**Assignment**
In the entries that follow, find the word "menu" and report each line it is on.

**Supplied material**
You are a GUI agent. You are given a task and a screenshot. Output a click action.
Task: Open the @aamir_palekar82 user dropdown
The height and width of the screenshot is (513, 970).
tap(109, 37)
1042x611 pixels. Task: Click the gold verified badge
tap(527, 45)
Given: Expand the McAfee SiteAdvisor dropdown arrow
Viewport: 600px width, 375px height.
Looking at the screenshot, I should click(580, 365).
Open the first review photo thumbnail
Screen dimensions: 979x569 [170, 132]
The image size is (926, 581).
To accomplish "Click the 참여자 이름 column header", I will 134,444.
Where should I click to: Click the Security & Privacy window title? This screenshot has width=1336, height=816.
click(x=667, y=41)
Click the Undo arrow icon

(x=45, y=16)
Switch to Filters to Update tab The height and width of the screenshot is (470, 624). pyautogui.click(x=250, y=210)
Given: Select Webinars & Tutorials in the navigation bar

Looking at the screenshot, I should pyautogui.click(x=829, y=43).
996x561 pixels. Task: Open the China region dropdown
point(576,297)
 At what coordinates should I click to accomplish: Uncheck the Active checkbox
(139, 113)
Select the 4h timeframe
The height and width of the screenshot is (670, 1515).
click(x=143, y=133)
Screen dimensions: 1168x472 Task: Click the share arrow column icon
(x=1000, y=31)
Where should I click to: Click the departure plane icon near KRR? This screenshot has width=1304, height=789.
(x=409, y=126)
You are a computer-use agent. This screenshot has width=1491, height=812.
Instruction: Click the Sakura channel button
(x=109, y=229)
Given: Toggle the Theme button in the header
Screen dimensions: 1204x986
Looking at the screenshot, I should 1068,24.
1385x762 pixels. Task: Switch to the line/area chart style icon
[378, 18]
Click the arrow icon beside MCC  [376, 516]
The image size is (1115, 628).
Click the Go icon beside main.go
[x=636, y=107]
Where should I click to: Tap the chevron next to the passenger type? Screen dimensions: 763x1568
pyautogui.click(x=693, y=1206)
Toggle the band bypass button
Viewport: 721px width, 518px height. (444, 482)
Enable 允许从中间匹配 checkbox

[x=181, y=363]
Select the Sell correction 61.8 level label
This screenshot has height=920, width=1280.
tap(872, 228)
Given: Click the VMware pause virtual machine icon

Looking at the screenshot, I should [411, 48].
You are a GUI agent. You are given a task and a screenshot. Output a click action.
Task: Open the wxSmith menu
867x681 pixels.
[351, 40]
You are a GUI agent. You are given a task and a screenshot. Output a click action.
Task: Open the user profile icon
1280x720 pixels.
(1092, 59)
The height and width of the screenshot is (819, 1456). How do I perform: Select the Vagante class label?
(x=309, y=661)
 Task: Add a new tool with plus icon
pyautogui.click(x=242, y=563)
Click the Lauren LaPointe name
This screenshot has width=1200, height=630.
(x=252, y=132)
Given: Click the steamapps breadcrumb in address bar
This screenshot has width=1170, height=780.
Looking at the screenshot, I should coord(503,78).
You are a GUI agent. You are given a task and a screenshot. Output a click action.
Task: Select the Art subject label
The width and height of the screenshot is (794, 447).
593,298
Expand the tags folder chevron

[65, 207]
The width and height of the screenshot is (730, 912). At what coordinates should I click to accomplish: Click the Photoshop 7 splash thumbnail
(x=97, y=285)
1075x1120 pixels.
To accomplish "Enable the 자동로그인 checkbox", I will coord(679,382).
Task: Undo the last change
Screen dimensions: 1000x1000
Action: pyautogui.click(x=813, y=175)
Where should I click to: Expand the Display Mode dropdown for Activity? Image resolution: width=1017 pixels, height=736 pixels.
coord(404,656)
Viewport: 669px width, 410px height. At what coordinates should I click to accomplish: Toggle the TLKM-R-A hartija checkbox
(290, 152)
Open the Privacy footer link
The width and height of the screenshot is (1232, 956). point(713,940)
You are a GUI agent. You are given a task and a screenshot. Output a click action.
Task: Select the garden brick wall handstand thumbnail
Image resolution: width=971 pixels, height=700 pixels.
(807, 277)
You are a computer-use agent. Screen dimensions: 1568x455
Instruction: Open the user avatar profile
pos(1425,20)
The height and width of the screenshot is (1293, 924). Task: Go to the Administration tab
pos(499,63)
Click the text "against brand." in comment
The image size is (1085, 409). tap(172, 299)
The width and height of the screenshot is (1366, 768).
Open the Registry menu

**Solved problem**
Task: Open the wxSmith menu
Open the Registry menu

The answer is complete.